Beijing has been cautious not to be overtly against the war lest Moscow question the integrity of their strategic partnership. Russia has been China’s most significant partner in resisting US-led political pressure and continues to serve as an important bulwark for China’s energy security. Given practical constraints, Beijing’s implicit rhetoric on the war could therefore be viewed as veiled disapproval of Moscow’s militarism. Ambassador Fu Cong described China as “collateral damage” in the conflict, given how its relations with Europe have been negatively affected.
Beijing has been moderating its stance not only on foreign policy but on domestic affairs as well. Consider the government’s response to nationwide protests against Covid-19 lockdowns in the run-up to and after the Party Congress. Some of the demonstrations were explicitly against Xi’s rule. At rallies on Shanghai’s Wulumuqi Road, many people shouted for Xi to step down, while hundreds of students at Tsinghua University in Beijing called for “democracy and rule of law”.
Even though police presence and online surveillance were stepped up during these incidents, there was no evidence of any large-scale crackdown. Authorities vowed to counter “illegal and criminal acts that disrupt social order”, and some protesters were indeed taken to custody. The British Broadcasting Corp. (BBC) reported that police in Shanghai assaulted one of its journalists, a claim which Beijing denied. Such cases might have been attributable to local authorities. In general, the Chinese government appears to have held back from taking action against the vast majority of protesters, who remained peaceful.
That said, Beijing’s zealous commitment to the unpopular zero-Covid policy before the mass protests erupted is puzzling. According to Financial Times, the central government’s adamance in the face of pervasive discontent was due to Xi’s dominance in China’s authoritarian system, with underling bureaucrats hesitant to paint for leaders the true picture of the worrying situation on the ground. The pressure mounted when Xi repeatedly staked his personal prestige on the uncompromising policy.
Driven by domestic imperatives
In the years leading up to the 20th Party Congress – Xi’s first two terms as CCP chief – he had already centralized political control through initiatives such as the anti-corruption campaign and the creation of “leading small groups” (领导小组), many of which he personally chairs. Thus, even though the Party Congress symbolically marked Xi’s power sweep, his authoritarian tendencies and their implications had been emerging for some time.
Since Xi became China’s leader in 2012, the nation’s foreign policy has indeed grown more assertive, especially in the context of its assertion of sovereignty in the disputed South China Sea and over Taiwan and its control of Hong Kong. It has also shown increasing willingness to flex its economic muscle, imposing sanctions or other penalties on countries which it sees as impinging on its strategic interests. In domestic policy, with its efforts to take down big tech platforms, cool down the property market, control the education sector and tame Covid-19, Xi and his government have been resolute but capricious and stubborn at times.
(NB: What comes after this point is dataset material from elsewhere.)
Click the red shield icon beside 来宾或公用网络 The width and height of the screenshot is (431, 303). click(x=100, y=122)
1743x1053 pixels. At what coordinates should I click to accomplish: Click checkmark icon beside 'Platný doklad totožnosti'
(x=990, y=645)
Yet, in all these areas – abroad and at home – its recent behavior suggests that the Xi regime is capable of traditional restraint and level-headed pragmatism.
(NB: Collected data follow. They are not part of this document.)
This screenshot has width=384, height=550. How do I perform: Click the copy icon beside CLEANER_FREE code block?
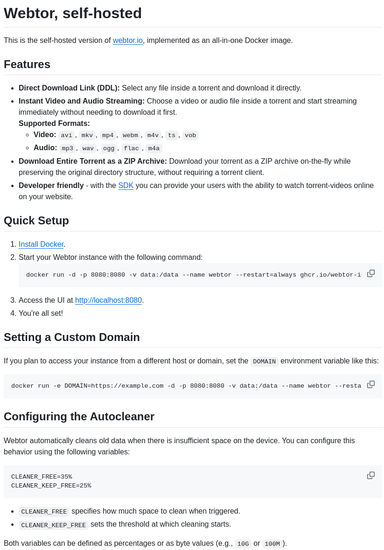pyautogui.click(x=371, y=475)
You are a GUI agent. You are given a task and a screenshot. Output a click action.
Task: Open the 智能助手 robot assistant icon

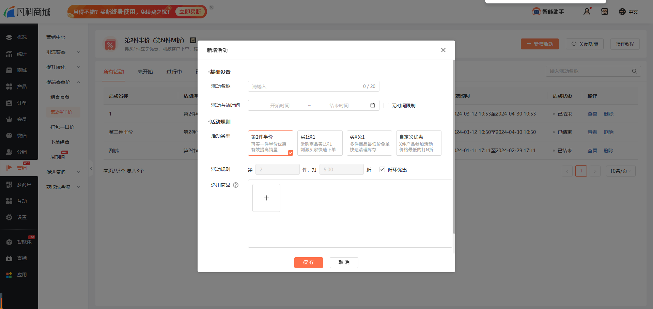[536, 12]
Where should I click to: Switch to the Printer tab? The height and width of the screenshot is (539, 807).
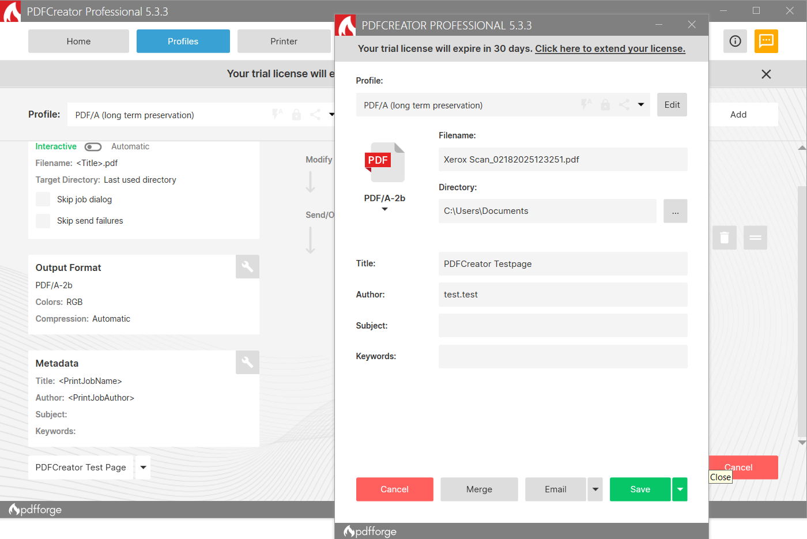point(284,41)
Going forward, with Xi’s power consolidated, will Beijing necessarily become more dangerous and repressive? Achieving post-Covid economic recovery and navigating the tense relationship with the US and its like-minded allies and partners, especially in the context of financial and technological decoupling, are tasks fraught with difficulties. Because of simmering geopolitical and ideological differences, it will continue to be difficult to find common ground with the US and even with neighbors and major trade and investment partners such as Japan and India. Expect Xi Jinping to remain focused on maintaining his and the CCP’s political legitimacy, with that overarching goal the main driver of his government’s policy.